The spicy Mexican cuisine, which is one of the world's tastiest and most popular, may be nearly 1,500 years old, say scientists at the Smithsonian Institution.
Linda Perry of the Smithsonian's National Museum of Natural History says that as early as 1,500 years ago, Pre-Columbian inhabitants of southern Mexico enjoyed a spicy fare similar to Mexican cuisine today.
The new finding, published in the Proceedings of the National Academy of Sciences, is based on an analysis of plant remains from two caves in the region, which yielded 10 different cultivars of chilli pepper.
"This analysis demonstrates that chillies in Mexican food have been numerous and complex for a long period of time. It reveals a great antiquity for the Mexican cuisine that we're familiar with today," said Perry, the lead author of the study.
In the course of study, desiccated plant remains from excavations in Guila Naquitz and Silvia's Cave, two dry rock shelters near Mitla in the Valley of Oaxaca, were studied.
Guila Naquitz is famous for its well-preserved plant remains, dating back to the beginnings of squash cultivation in Mexico some 10,000 years ago. Arid conditions through the centuries prevented decay of the crop remains, which include corn, squash, beans, avocados and chilli peppers.
The study was focused on the two upper layers of ash and debris, known as Zone "A" and "Super-A," spanning the period circa A.D. 500-1500. Perry distinguished different cultivars among the abundantly preserved chilli peppers, a type of analysis that had not been completed on ancient Mexican chilies.

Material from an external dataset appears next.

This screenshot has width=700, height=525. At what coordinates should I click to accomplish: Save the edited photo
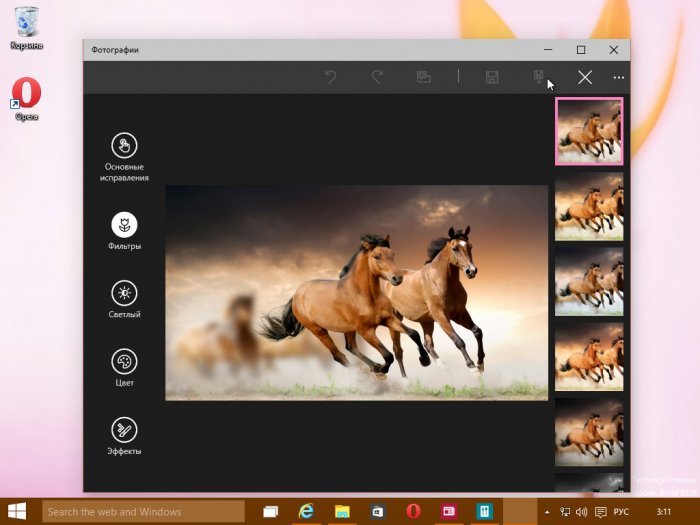click(492, 77)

The researcher found that peppers from Guila Naquitz included at least seven different cultivars, while peppers from the smaller sample in Silvia's cave represented three cultivars.
Perry, however, is yet to confirm whether the cultivars found in the caves correspond to modern varieties, or whether they were types that died out after the arrival of Europeans in Mexico.
While one of them looks like a Tabasco pepper and another like a cayenne pepper, it is difficult to know how closely related they are to modern varieties without a genetic analysis, says the researcher.
"What was interesting to me was that we were able to determine that they were using the peppers both dried and fresh," Perry said.
"It shows us that ancient Mexican food was very much like today. They would have used fresh peppers in salsas or in immediate preparation, and they would have used the dried peppers to toss into stews or to grind up into sauces like moles," Perry added.
The researchers say that during the period circa A.D. 500-1500, the caves served as temporary camps and storage areas for farmers from Mitla, a major town on the river of the same name, whose cultivated fields evidently extended to the slopes of the piedmont below Guila Naquitz and Silvia's Cave.
"In the cave deposits, we can see excellent documentation for the sophistication of the agriculture and the cuisine at this point in time. You don't grow seven different kinds of chillies unless you're cooking some pretty interesting food," Perry said.